The ruling relates to 300 of the 8,000 people who were massacred by Bosnian Serb troops at Srebrenica in 1995
An appeals court in the Netherlands has confirmed that the country bears partial liability for the deaths of 300 people who were massacred by Bosnian Serb troops at Srebrenica in 1995.
The Muslim men were expelled from a Dutch UN base after the surrounding area was overrun by the Bosnian Serb troops.
Today’s ruling at the Hague Appeals Court upholds a 2014 decision finding that Dutch peace-keeping troops should have known that the men would be murdered after they were forced to leave.
Approximately 8,000 people were massacred by troops under the command of former Bosnian Serb General Ratko Mladic at Srebrenica in July 1995.
The massacre remains the worst mass killing on European soil since the Second World War.
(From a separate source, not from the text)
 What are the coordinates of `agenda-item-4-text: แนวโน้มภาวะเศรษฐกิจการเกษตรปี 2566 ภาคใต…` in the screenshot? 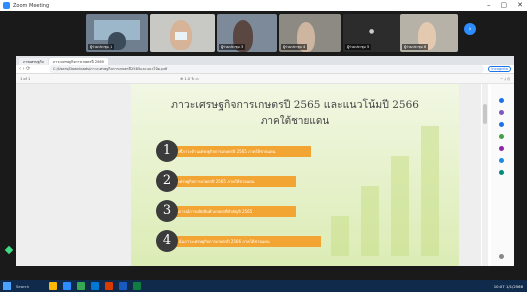 It's located at (241, 242).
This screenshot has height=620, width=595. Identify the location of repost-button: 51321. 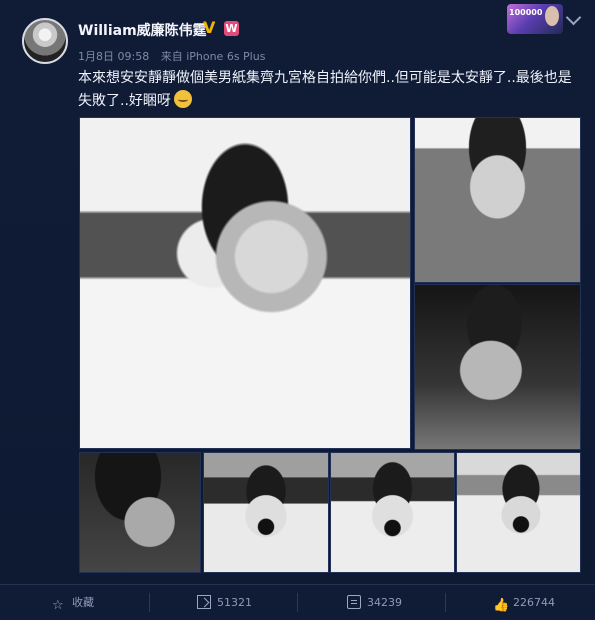
(224, 602).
Srebrenica was a UN declared safe zone and many of the victims had fled to the area before discovering that Dutch troops defending the zone were only lightly armed and outnumbered.
Today’s ruling relates only to the 300 people who gained entry to the nearby Dutch base after discovering the troops at the safe zone were unable to defend them.
Reading the ruling today, Judge Gepke Dulek-Schermers said the Dutch soldiers at the base “knew or should have known” that the men were in “real danger of being subjected to torture or execution.”
However the court found that the Netherlands is only liable for 30% of the damages – as it decided there was a 70% chance the victims would have been dragged from the base, had the Dutch troops resisted.
The court rejected an appeal from relatives of the other victims – who had argued that the Netherlands should be held responsible for the protection of thousands more people who had gathered outside the base.
The families of the 300 victims will now enter negotiations with the Dutch state to determine the level of compensation owed – with the potential for a separate courts procedure should no settlement be reached.
Ratko Mladic is currently on trial for genocide with a verdict expected in November.